Walter Olson, a senior fellow at the Cato Institute, said the fact that Kavanaugh cited racial discrimination in his concurrence could signal future challenges to the law. Olson said he cautions the law’s supporters “not to treat this as confirming that ICWA is intact,” since the ruling did not address constitutional questions about the law.
He was echoed by a statement from the Goldwater Institute, which opposes the ICWA.
“While it’s shameful that the Court would turn a deaf ear to the cries of our country’s most at-risk children, it is at least gratifying that the Court left open the door to future lawsuits challenging the race-based injustices caused by ICWA,” the Goldwater statement said.
But Native American advocates disagreed. American Civil Liberties Union staff attorney Crystal Pardue said Thursday’s ruling “has settled the uncertainty around whether it was constitutional.”

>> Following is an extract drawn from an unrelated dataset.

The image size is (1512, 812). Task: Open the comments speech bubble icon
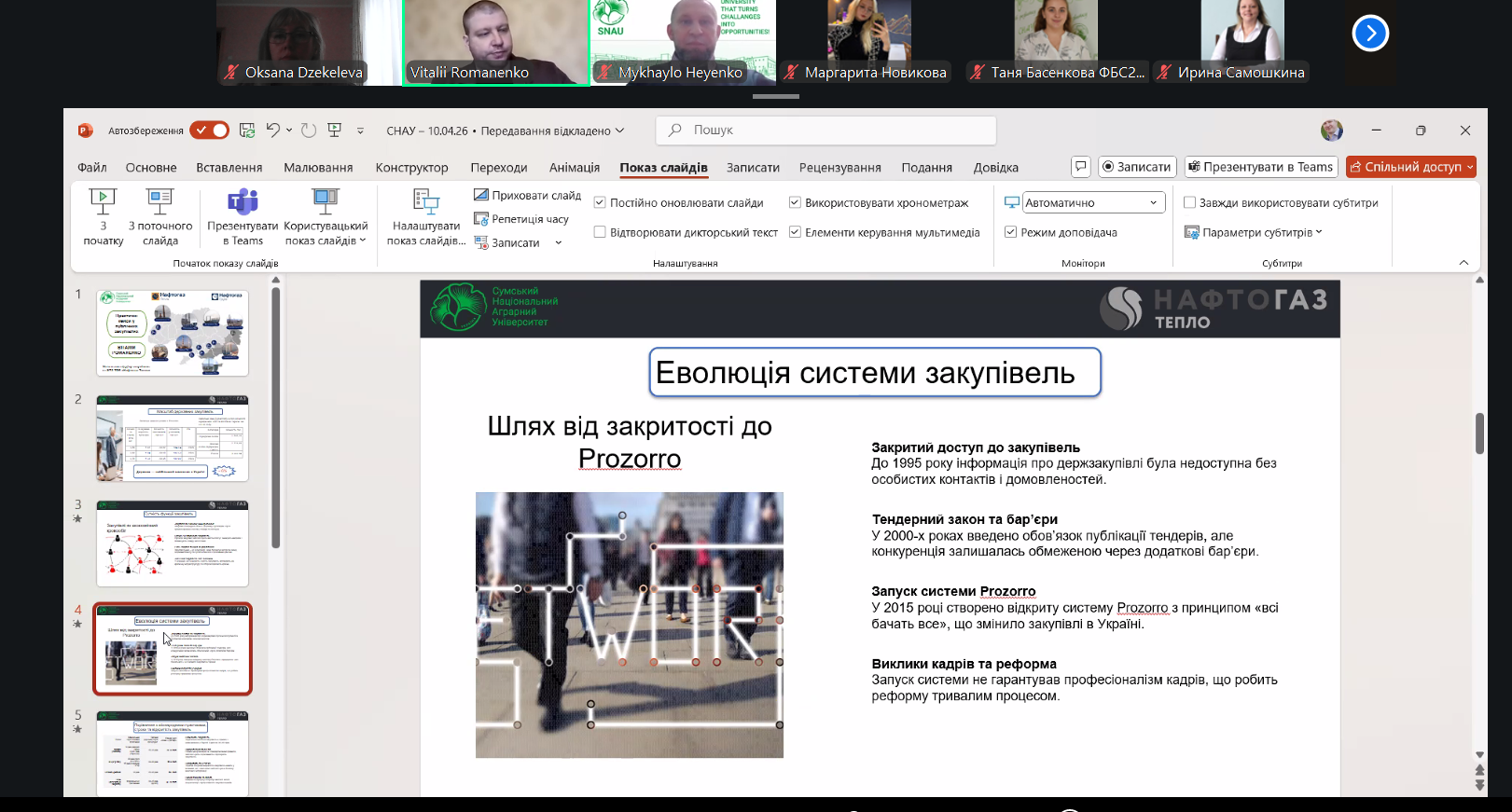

Ian Gerhsengorn, an attorney who argued the case before the court in November on behalf of tribe supporting the law, said that the impact of the court’s ruling is already being felt.
“I’ve already gotten emails from people in Indian Country saying this is making a real difference in court filings and family placements,” Gershengorn said during a celebration Thursday afternoon outside the National Museum of the American Indian.
Enacted in 1978, the ICWA was Congress’ response to “an alarmingly high percentage of Indian families are broken up by the removal, often un warranted, of their children from them by nontribal public and private agencies.”
The law compels states to place a tribal child – or a child with a tribal parent or a child who is eligible for tribal membership – with a tribal family whenever possible. If an adoptive or foster family in the child’s own tribe is not available, the next placement would be with a family in another tribe.
The law also gives tribes the right to intervene in a child’s placement, even against the wishes of the biological parents.
The law was challenged by three white families who were initially denied the right to adopt or take in an Indigenous child as a foster placement. The state of Texas joined their challenge, claiming the law intruded on its rights to run its child welfare system.
Their suit also argued that ICWA was unconstitutional because its adoption provisions denied them equal protection – a 14th Amendment clause prohibiting discrimination.
A U.S. District Court in Texas in 2018 agreed with the white families, but that decision was partly reversed by the 5th U.S. Circuit Court of Appeals. Both sides appealed, and the case was heard by the Supreme Court in November.
The justices upheld those parts of the circuit court ruling that preserved the law. It said that the families and Texas did not have standing to raise the equal protection claims and it ordered the circuit court to dismiss that part of the case.
“Our prayers have been answered with today’s ICWA ruling from the Supreme Court,” Navajo Council Speaker Crystalyne Curley said in a prepared statement Thursday.
“It’s been a long hard-fought battle on the legal end and in the hearts and minds of Indigenous children and families across the country,” her statement said. “Our families, leaders, and advocates remained united and persevered throughout this legal challenge.”
The ACLU’s Pardue said the next step is for states to introduce their own version of ICWA; Arizona is one of 38 states without one implemented.
The ruling was also welcomed by lawmakers, who said ICWA is still necessary in light of the nation’s shameful history of forced assimilation.
“Keeping Native children in their own communities with access to their traditional languages and cultures is critical to addressing the intergenerational trauma that this country forced upon Indian Country for far too long,” said Rep. Raul Grijalva, D-Tucson.
-Cronkite News reporter Isabel Garcia contributed to this report.